# where does everyone hunt?



## powerstrokin73

jus wanted to bring this forum alive again and see where others hunt. I was hopin to maybe run into someone where i hunt a Salt Fork. i am always fishin in the afternoons either at the spillway or off of 22.


----------



## Darron

I do most of my hunting on my 100 acre farm in Vinton County and surrounding properties. I also have permission for a few acres in Adams County that has been good to me in the past. My buddy picked up a spot in Warren County last year that is lights out. I hunt there as well when I get invited.


----------



## saugeye2

vinton co. hocking co various areas


----------



## bulafisherman

Ashtabula co for me,looking forward to it!! went out the other week right after it warmed up and the snow melted to take down a few of my stands, found lots of sign and ran across a few birds, looks to be another banner year here in ashtabula co with all of the sign I have seen and the large flocks of birds in the fields this winter,


----------



## OSU_Fisherman

I'll be in Muskingum County on my two grandpa's farms (~800 acres total). Came across a group of about 15 or 20 turkeys this past Saturday while shed hunting... I'm getting excited because this will be my first year turkey hunting. My grandpa is a very successful turkey hunter, so he's going to show me the ropes.


----------



## old hunter

Going to Kansas and Nebraska for a chance at Rios and Merriams,then back to good old Tuscaraws county to try for easterns.Should be a good time.


----------



## Guest

ashtabula county for me, also. have a date with a grudge bird that made me look bad twice last year.


----------



## fireline

Stark, Tusc,Carroll,Jefferson,Monroe. I plan on taking the whole first week off work. The farm in Stark is close to where i live and holds a some nice birds and not very much hunting pressure


----------



## ouflyboy9

I'll be in missourri on family land - got a grude to settle w/an old Tom this year


----------



## carxman17

I hunt east fork & I picked up a farm in brown county near fayetteville


----------



## T-180

Youth season in Muskingum county for my son & friends, then good old Union for myself. Not many birds , but they're close & not overly educated.

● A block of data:

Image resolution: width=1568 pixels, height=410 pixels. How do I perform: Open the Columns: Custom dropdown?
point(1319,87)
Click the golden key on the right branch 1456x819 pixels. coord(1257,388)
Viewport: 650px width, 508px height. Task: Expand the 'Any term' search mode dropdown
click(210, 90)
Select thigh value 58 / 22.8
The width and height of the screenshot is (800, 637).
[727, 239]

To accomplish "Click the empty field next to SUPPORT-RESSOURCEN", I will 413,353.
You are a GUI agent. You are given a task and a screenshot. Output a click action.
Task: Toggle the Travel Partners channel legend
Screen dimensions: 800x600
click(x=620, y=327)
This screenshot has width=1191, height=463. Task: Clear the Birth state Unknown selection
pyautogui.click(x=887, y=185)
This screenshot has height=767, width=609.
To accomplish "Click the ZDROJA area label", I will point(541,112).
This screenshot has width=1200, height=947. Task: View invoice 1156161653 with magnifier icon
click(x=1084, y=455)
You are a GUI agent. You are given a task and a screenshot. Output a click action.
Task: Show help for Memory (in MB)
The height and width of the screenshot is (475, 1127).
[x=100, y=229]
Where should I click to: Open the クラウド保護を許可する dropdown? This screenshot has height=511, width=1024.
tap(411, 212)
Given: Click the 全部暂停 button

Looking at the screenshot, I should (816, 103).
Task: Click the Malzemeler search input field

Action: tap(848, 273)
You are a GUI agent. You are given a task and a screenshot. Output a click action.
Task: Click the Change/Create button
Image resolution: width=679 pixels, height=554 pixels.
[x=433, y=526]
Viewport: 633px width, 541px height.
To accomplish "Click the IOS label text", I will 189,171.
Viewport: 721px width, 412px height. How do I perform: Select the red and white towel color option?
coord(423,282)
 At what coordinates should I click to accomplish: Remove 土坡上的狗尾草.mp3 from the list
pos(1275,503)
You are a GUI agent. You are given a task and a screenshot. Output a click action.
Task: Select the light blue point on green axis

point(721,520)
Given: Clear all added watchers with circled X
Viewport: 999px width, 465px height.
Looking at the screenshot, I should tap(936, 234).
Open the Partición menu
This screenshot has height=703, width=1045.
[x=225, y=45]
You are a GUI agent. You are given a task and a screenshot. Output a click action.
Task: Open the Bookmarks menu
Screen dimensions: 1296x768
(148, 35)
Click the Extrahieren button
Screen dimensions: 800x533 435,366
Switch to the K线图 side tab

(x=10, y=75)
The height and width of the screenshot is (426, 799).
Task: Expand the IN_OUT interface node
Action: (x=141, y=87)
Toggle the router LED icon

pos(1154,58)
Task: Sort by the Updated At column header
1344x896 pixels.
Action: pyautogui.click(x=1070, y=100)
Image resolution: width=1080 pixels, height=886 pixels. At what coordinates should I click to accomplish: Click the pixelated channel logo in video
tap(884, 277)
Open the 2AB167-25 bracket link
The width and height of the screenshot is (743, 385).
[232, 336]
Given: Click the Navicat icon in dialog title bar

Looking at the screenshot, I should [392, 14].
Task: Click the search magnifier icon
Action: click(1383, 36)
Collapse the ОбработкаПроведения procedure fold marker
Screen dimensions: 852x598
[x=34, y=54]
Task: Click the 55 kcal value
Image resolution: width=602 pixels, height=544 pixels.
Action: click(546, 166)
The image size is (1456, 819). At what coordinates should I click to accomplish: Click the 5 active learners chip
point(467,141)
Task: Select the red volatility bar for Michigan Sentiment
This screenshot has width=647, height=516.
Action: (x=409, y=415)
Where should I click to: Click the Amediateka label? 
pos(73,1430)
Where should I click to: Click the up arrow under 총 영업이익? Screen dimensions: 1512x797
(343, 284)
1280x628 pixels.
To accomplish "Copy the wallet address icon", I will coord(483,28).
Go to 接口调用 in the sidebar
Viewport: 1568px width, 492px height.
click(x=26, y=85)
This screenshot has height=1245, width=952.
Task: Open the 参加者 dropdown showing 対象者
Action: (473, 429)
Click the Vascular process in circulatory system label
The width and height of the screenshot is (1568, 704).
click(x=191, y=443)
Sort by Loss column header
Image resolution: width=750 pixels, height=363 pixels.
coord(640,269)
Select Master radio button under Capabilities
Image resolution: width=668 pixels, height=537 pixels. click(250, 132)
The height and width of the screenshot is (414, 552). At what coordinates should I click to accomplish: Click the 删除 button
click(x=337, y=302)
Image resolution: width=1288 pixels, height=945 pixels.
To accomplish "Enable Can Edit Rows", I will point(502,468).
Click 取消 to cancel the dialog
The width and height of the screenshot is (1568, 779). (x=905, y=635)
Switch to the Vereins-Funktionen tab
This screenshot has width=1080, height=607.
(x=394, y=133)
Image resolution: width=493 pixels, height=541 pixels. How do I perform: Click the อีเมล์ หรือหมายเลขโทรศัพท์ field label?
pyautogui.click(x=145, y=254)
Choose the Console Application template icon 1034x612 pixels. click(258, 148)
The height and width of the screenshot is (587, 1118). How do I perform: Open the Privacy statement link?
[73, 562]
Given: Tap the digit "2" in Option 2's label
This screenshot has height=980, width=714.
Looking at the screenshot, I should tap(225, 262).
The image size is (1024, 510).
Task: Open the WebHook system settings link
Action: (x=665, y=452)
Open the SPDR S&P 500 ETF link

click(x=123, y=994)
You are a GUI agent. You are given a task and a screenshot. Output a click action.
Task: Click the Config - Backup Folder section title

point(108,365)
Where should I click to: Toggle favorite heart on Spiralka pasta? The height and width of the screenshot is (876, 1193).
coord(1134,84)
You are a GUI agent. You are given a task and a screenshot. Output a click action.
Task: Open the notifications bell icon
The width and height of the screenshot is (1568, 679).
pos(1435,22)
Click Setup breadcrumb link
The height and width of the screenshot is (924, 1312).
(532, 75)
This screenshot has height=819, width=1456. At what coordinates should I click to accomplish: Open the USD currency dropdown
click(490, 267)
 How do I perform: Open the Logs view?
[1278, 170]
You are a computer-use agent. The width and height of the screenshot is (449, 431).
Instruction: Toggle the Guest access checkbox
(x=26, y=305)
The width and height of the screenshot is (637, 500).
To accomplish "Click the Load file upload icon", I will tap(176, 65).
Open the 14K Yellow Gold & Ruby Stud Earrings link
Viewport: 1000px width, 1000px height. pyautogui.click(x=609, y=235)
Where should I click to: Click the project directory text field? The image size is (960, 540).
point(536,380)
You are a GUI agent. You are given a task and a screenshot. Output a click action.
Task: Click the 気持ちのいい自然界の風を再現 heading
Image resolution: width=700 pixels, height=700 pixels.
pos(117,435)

● REQUIRED ACTIONS:
a) In the hunting thread, repeat the passage starting at "jus wanted to" and ending at "or off of 22.", swapping "Salt Fork" for "Burr Oak".
b) According to the hunting thread, how large is Darron's farm in Vinton County?

● TASK-BY-TASK RESULTS:
a)
jus wanted to bring this forum alive again and see where others hunt. I was hopin to maybe run into someone where i hunt a Burr Oak. i am always fishin in the afternoons either at the spillway or off of 22.

b) 100 acres